Racconto umoristico scritto per Il Secolo XIX del 26 luglio 2003
La legge è uguale per tutti. Il prezzo per un bel trenta di procedura penale, anche. Dario insiste, ma l’assistente del professore non fa sconti. “Non siamo al mercato” conclude stizzoso. Tremila euro o niente. Cioè, tremila euro oppure sei mesi chiuso in casa a studiare otto ore al giorno. Col caldo che fa, Dario si sente soffocare al solo pensiero. Tra vent’anni lo studio sarà dichiarato tossico come l’amianto, ma chissà quanta gente morirà prima di allora.
Dario non credeva ci volessero così tanti soldi per farla franca e non ha la più pallida idea di come far fare il salto di qualità ai suoi duemila euro, risparmi di tutta una vita (di sperperi). Prova a impietosire l’assistente con le solite storie di povertà e emarginazione, ma l’uomo ha un attimo di esitazione solo quando gli offre la sua sterminata collezione di Playboy. “Proverò a fare qualcosa” dice alla fine. “Ma sarà difficile.”
Ci vuole una settimana perché l’assistente si faccia vivo: “Come prevedevo, il professore rifiuta di farle uno sconto. Però può pagare la differenza lavorando.”
Dario riprende fiato. “Che cosa devo fare?” chiede.
“Qualche lavoretto a casa del professore. Nulla di complicato. Comincerà domenica prossima alle nove. Il professore sarà fuori per una conferenza, sua moglie dovrebbe essere in montagna. Queste sono le chiavi e questo l’indirizzo. Nell’ingresso troverà un biglietto con su scritto cosa fare.”

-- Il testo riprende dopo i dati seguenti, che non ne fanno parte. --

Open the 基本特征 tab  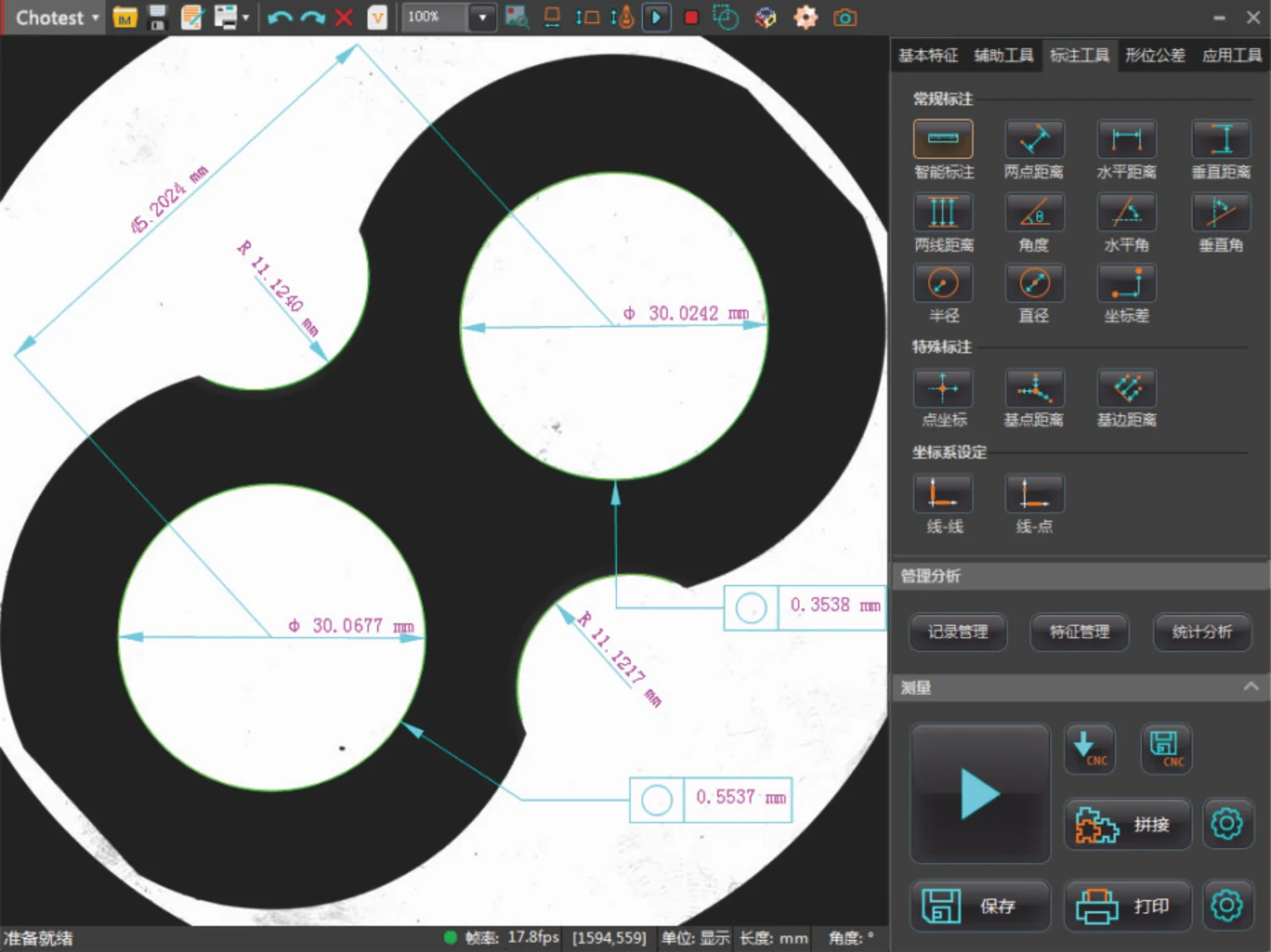click(x=928, y=56)
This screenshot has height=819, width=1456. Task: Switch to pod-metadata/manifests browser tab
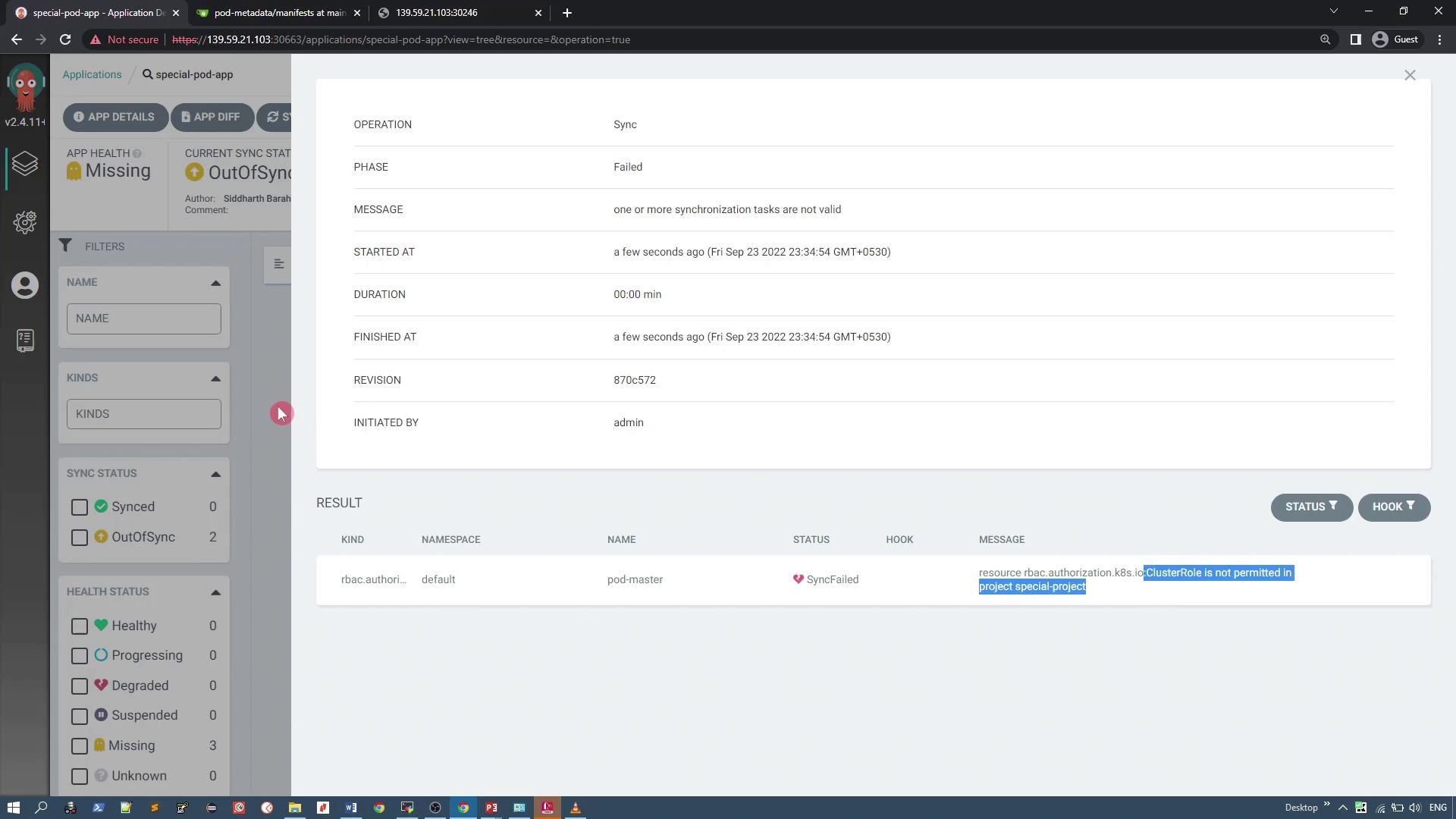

Dario ringrazia e dice addio ai suoi Playboy. Peccato per l’orario un po’ infelice, che lo costringerà a un sabato sera in sordina. D’altra parte, il successo nello studio comporta da sempre qualche sacrificio.
La casa del professore è uno splendido attico luminoso, arredato con stile. Il biglietto nell’ingresso è quanto di peggio ci si possa aspettare dalle parole “qualche lavoretto”. Si comincia con: spolverare, cambiare le lenzuola, fare il bucato, stirare i panni nella cesta. Si prosegue con: pulire il bagno, dare una spazzata in terrazza, lavare i vetri. Si finisce con: lavare i pavimenti, dare la cera, varie ed eventuali.
Indossato il grembiule di ordinanza, Dario si spezza la schiena come la più devota delle colf. All’ora di pranzo manda giù due cracker in piedi, mentre stira le camicie del professore. A un tratto squilla il telefono. L’assistente non gli ha dato ordini precisi al riguardo, così preferisce non rispondere. Squilla di nuovo, ma Dario resiste. Alle cinque, stremato, si accascia su una sedia nell’ingresso per riprendere fiato. Ormai non gli rimane che dare la cera. Sta per alzarsi, quando la porta si spalanca. Sulla soglia, una cicciona infarcita di nei grossi come calabroni, incorniciati da riccioli che sembrano le serpi di Medusa.
“E tu chi diavolo sei?” sbotta la donna. “Dov’è Maria?”
Dario cerca di spiegarle la situazione. Le mostra il biglietto poi, quasi orgoglioso, la porta in giro per la casa perché veda quello che ha fatto. La donna non ci mette molto a capire che il marito si è imboscato con la donna delle pulizie, lasciando allo studente il compito di fare i lavori. Meno male che ho telefonato e sono tornata prima per controllare, pensa. Poi dà un’occhiata al biglietto e le viene un’idea. “Bravo ragazzo, hai fatto un ottimo lavoro!” esclama. “Non ti preoccupare per la cera, ci penserò poi io. Piuttosto, mio marito ti ha detto niente a proposito delle varie ed eventuali?”
“No. Di che si tratta?”
“Beh, vedi, mio marito ha la sua età, non è più l’uomo di un tempo. È sempre più difficile per lui fare la sua parte, così quando capita si fa, come dire? dare una mano da qualcuno. Tu sei giovane e forte e sono sicura che te la caverai benissimo. Andiamo, su!”
Dario guarda la morte (dei sensi) in faccia e deglutisce. Riuscirà a bere l’amaro calice? In fondo spera di sì. Perché, se passerà anche questa ultima terribile prova, il professore non potrà che dargli trenta e lode.